Tuesday, April 10, 2012

Verizon Ends "Naked DSL" Sales

Verizon Communications in early May 2012 will stop offering "naked DSL," (high-speed Internet without landline phone service). Starting May 6, 2012, new customers won't be able to sign up for DSL without also getting a wired voice service, which adds about $5 to the monthly bill before taxes.


That change, in itself, might not be a huge deal. Only about 10 percent of Verizon's DSL subscribers use the stand-alone service, Verizon says. So the overwhelming percentage (90 percent)  of Verizon customers already buy broadband with voice service.

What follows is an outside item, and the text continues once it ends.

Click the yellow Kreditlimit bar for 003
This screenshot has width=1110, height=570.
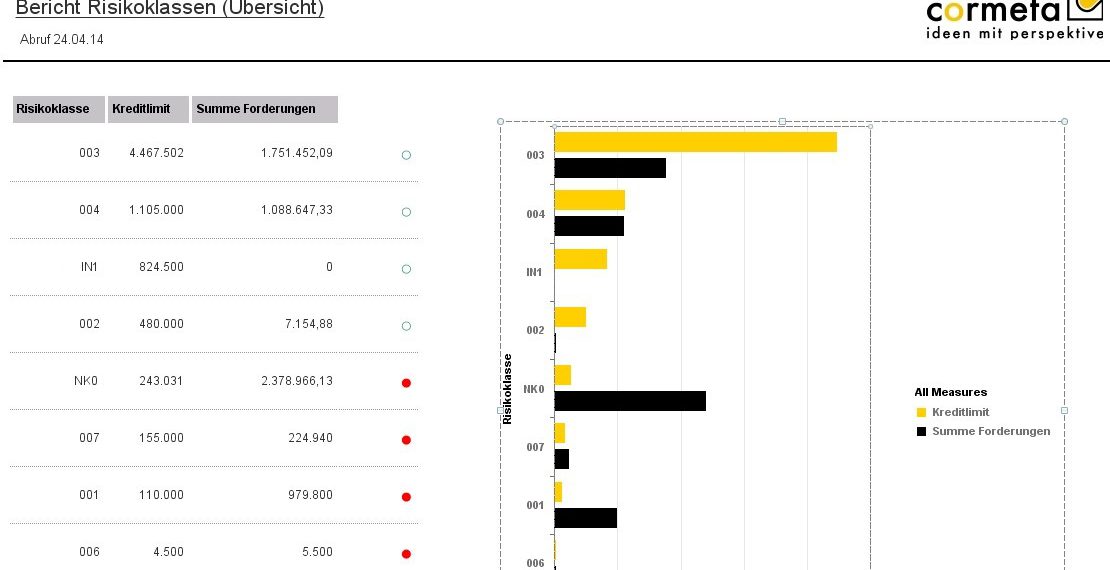pos(695,142)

True, the change will affect packaging for all new broadband access customers, as well as customers making changes to their existing broadband service, such as migrating to higher speeds. Over time, that should shrink the percentage and number of naked DSL customers. 


You might ask " what's the point?


The incremental revenue shift would appear to be relatively slight.


The larger point, though, is the huge importance legacy voice revenue holds for Verizon, and other incumbent telcos.


Circuit-switched voice will in 2012 represent fully $132 billion in fixed network revenues for U.S. telcos, the Telecommunications Industry Association estimates.


Total fixed network revenue will be about $176 billion.


So circuit-switched voice will represent 75 percent of total fixed network revenue. In any business, the best results often are obtained when executives focus on the few activities that deliver the biggest returns.


Voice drives 75 percent of current revenue, even if slowly declining. So anything Verizon can do to protect that specific revenue stream affects total results more than any other single revenue source.